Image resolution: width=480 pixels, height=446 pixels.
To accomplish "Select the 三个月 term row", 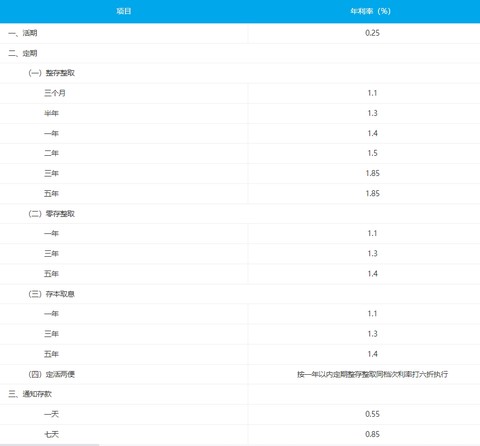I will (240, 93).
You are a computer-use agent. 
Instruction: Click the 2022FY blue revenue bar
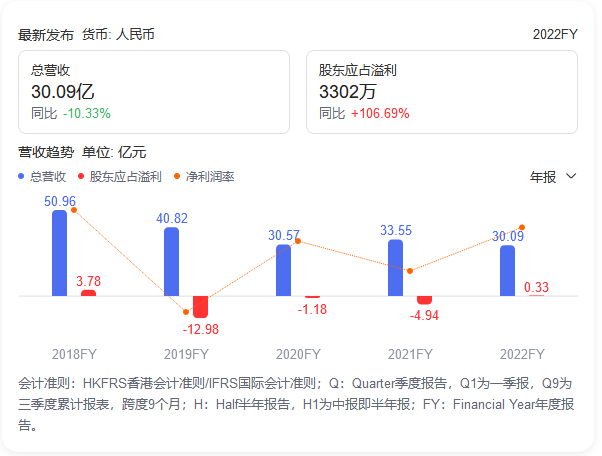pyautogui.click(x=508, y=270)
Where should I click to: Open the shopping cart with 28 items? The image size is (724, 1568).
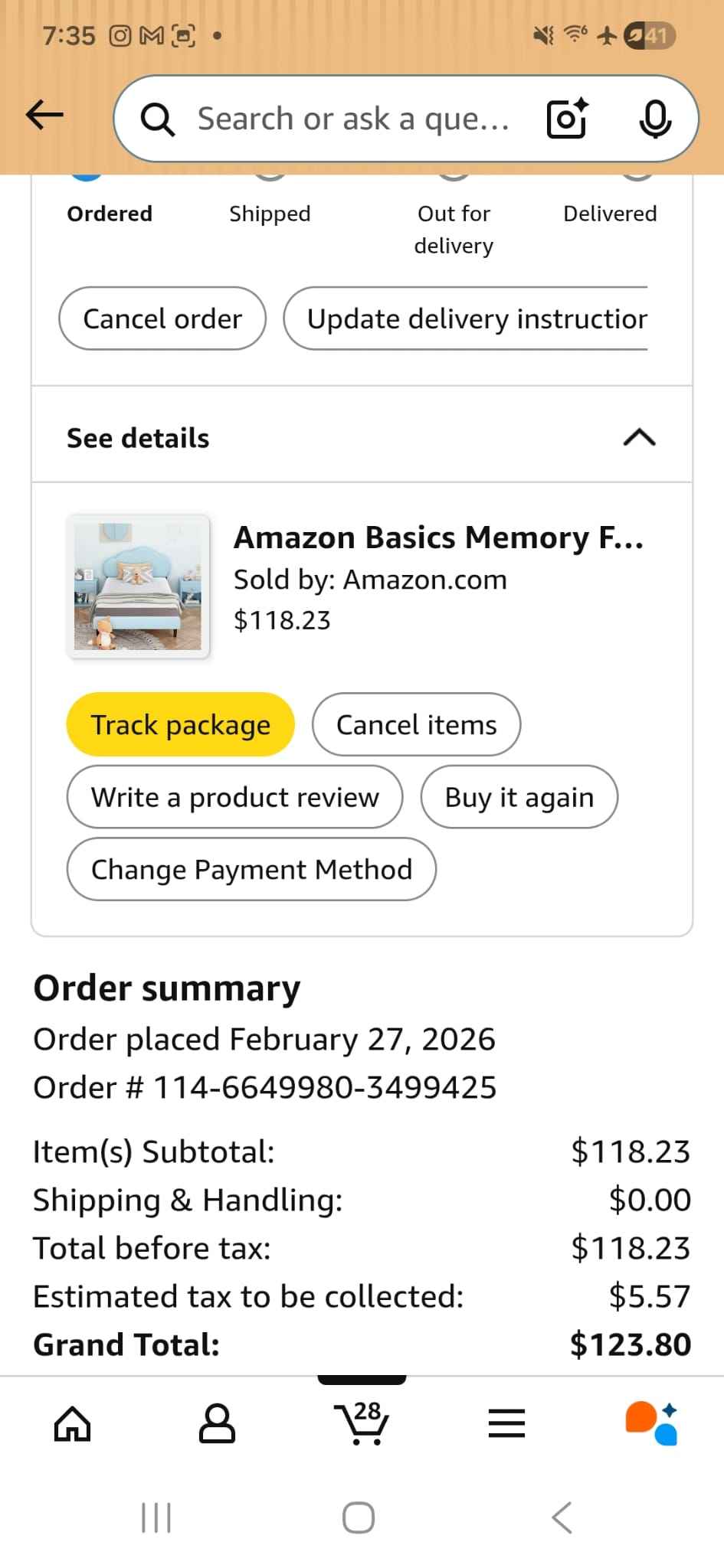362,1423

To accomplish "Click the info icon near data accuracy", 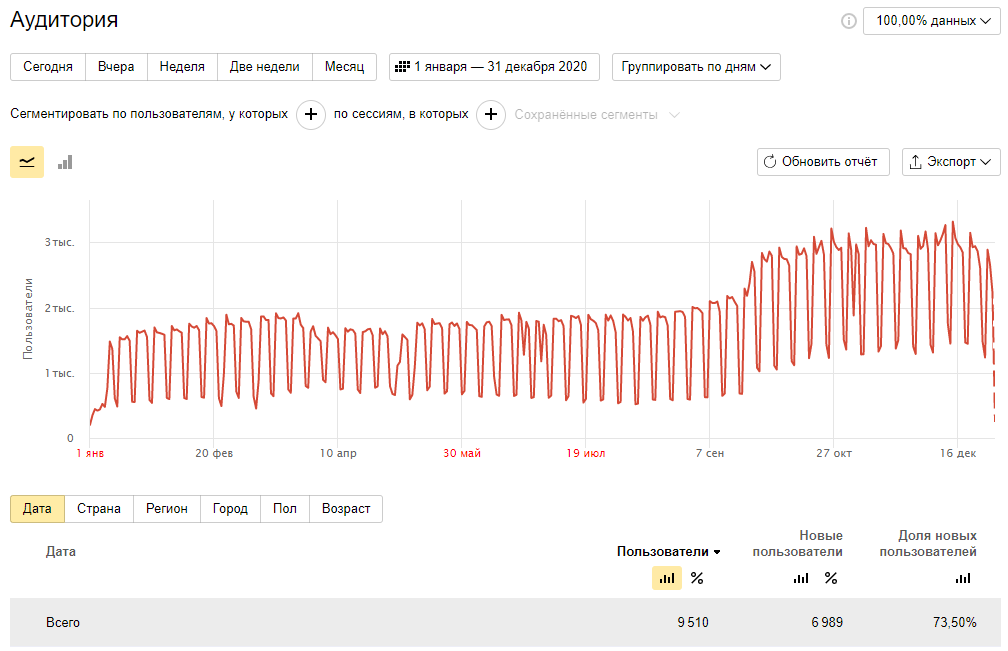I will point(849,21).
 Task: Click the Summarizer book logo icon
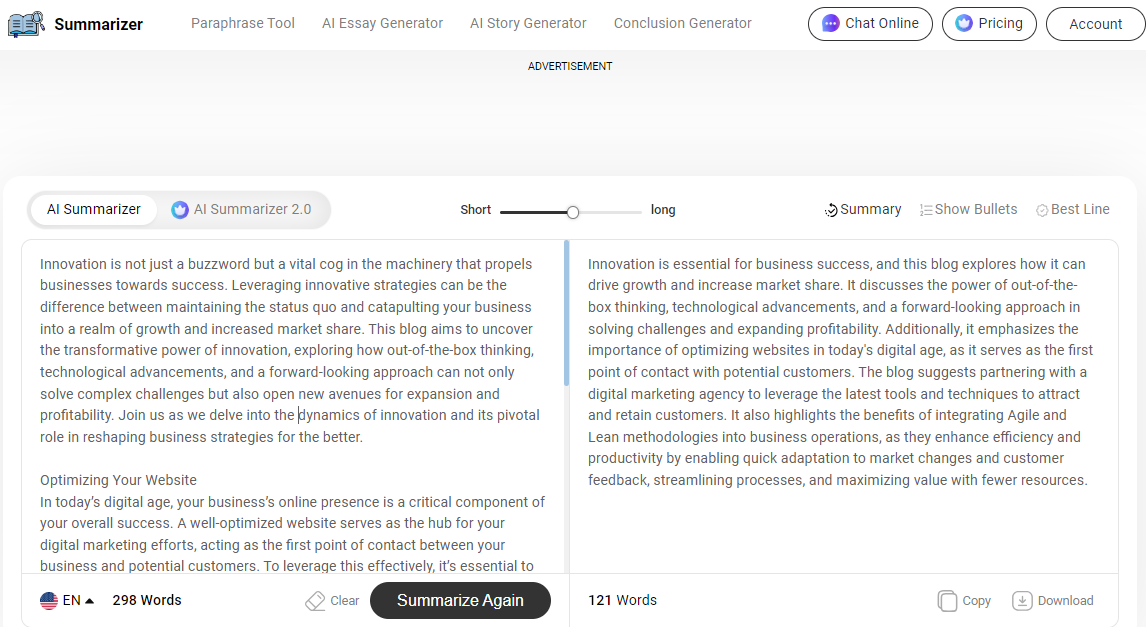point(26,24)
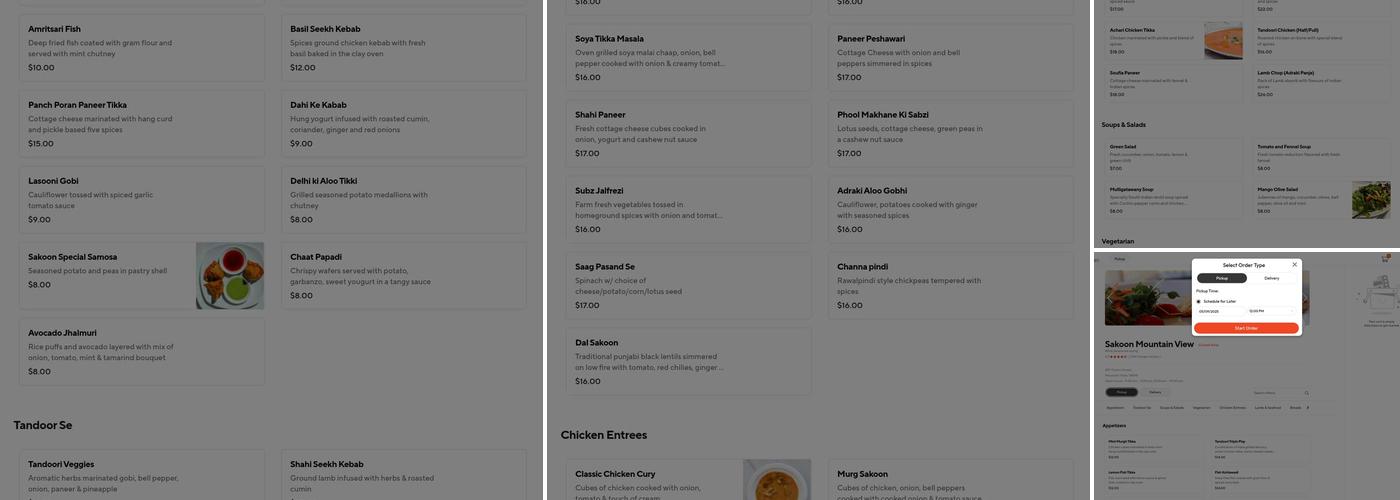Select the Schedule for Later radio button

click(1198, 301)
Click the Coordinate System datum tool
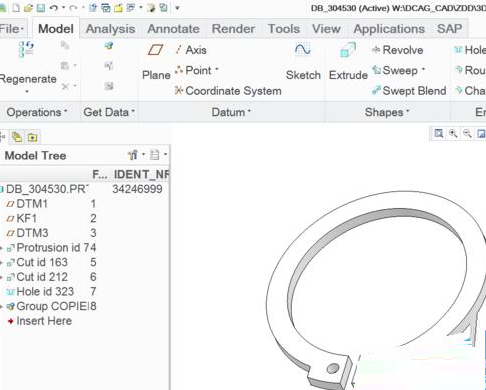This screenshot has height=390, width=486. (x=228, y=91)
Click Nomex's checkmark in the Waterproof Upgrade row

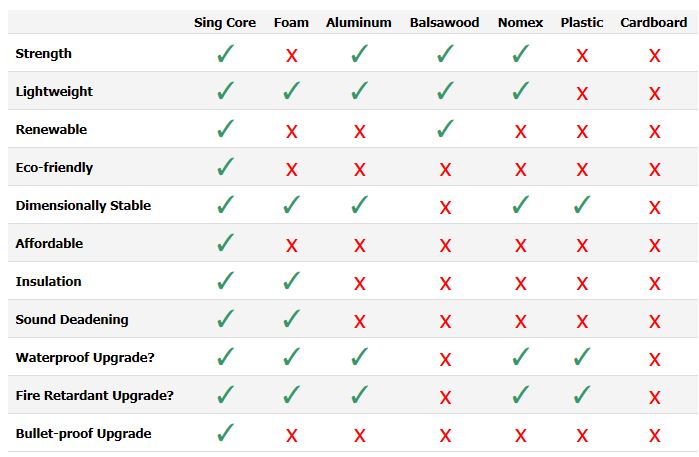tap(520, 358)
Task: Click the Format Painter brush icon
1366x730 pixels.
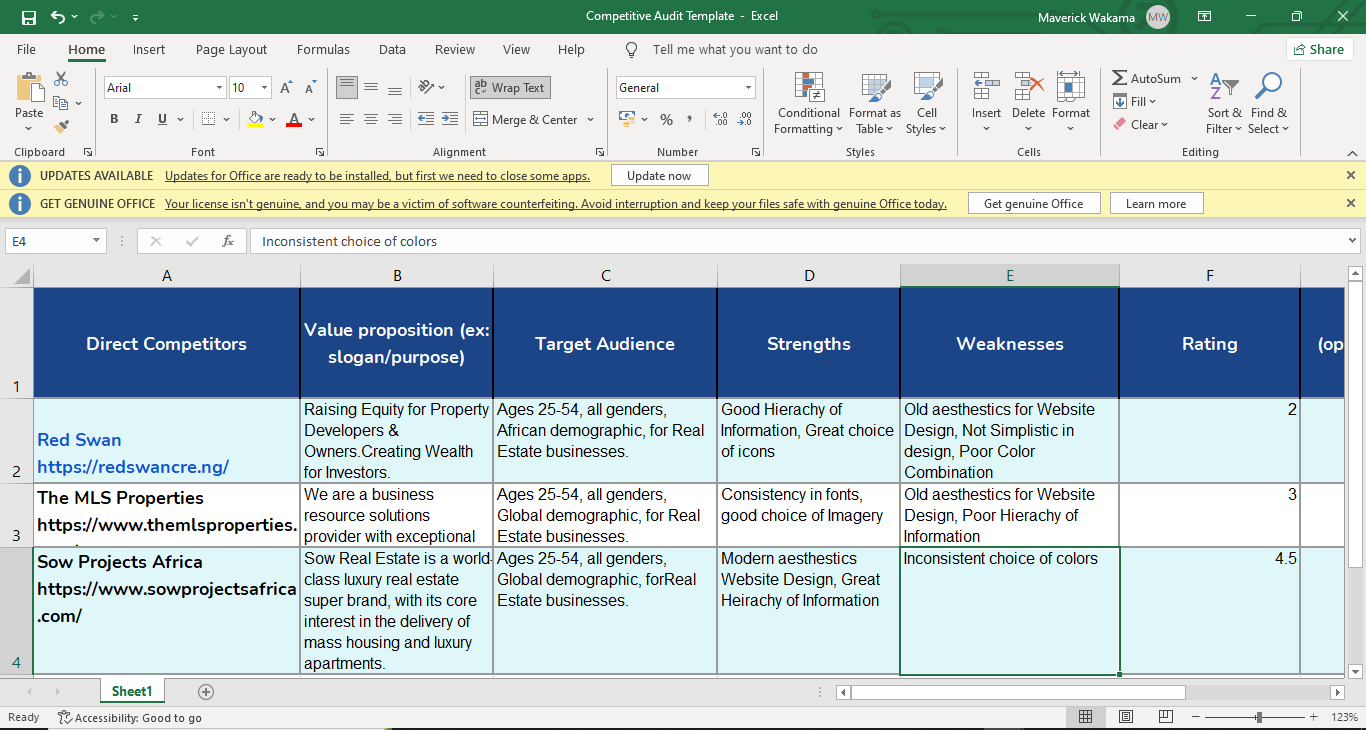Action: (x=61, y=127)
________________________
With pictures excluded, copy exactly the lines from the line containing "Click Nomex's checkmark" through the last line of the listing above, both ends included.

Click Nomex's checkmark in the Waterproof Upgrade row

tap(520, 358)
Task: Click the Format Painter brush icon
1366x730 pixels.
Action: (x=61, y=127)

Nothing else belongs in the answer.